Deltec Cozmo Insulin Pump, Model 1700 containing 1800 software. Deltec Cozmo Insulin Pumps are ambulatory electromechanical pumps used for delivering insulin to patients with diabetes. The pump is used mainly by homecare patients, but can also be used in a healthcare facility.
- Company
- Smiths Medical Md, Inc.
- Recall Initiated
- November 20, 2008
- Posted
- April 16, 2009
- Terminated
- June 5, 2012
- Recall Number
- Z-0989-2009
- Quantity
- 586
- Firm Location
- Saint Paul, MN
Reason for Recall
Smiths Medical has become aware of a display irregularity with the Deltec Cozmo Insulin Pump, Model 1800 and Model 21-1700 containing Model 1800 software. There have been adverse events reported that the amount of Extended Bolus delivered was not accurately displayed by the Pump.

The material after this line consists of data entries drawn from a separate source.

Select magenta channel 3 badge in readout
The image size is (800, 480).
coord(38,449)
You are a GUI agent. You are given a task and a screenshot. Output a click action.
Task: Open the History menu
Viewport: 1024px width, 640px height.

The amount of extended Bolus displayed on the Pump Home Screen 2 and in the Bolus Summary Report is less than what w
Distribution
Worldwide Distribution --- Including states of AL, AK, AZ, AR, CA, CO, CT, DE, FL, GA, HI, ID, IL, IN, IA, KS, KY, LA, ME, MI, MA, MD, MN, MS, MO, MT, NE, NV, NH, NJ, NM, NY, NC, ND, OH, OK, OR, PA, RI, SC, SD, TN, TX, UT, VT, VA, WA, WV, WI, WY and DC and countries of AUSTRALIA, NEW ZEALAND, UNITED KINGDOM, IRELAND, CANADA, CHINA, GREECE, POLAND, SLOVENIA, SWEDEN, ISRAEL and BRAZIL.
Lot / Code Info
Product Numbers: 21-1705-79 21-1705-89 21-1706-79 21-1706-89 21-1707-79 21-1707-89 21-1715-19 21-1716-19 and 21-1717-19.
Root Cause
Software design
Action Taken
Consignees were sent a Smiths Medical "Urgent Device Recall" letter dated November 20, 2008. The letter was addressed to Distributors, Clinicians, Patients and other Customers. The letter included a Description of the Problem, Advice on Action to be Taken by the User and requested the return of the Confirmation Form. In particular, users were given the option to check the "Replacement Pump" option on the Confirmation Form initiating the process for pump replacement with a recertified pump followed by a return of the defective product. The Confirmation Form can be faxed to 1-800-628-6322 in the U.S. or 1-651-628-7485 outside the U.S., completed at www.cozmore.com/notice or calling 1-800-501-5748 in the U.S.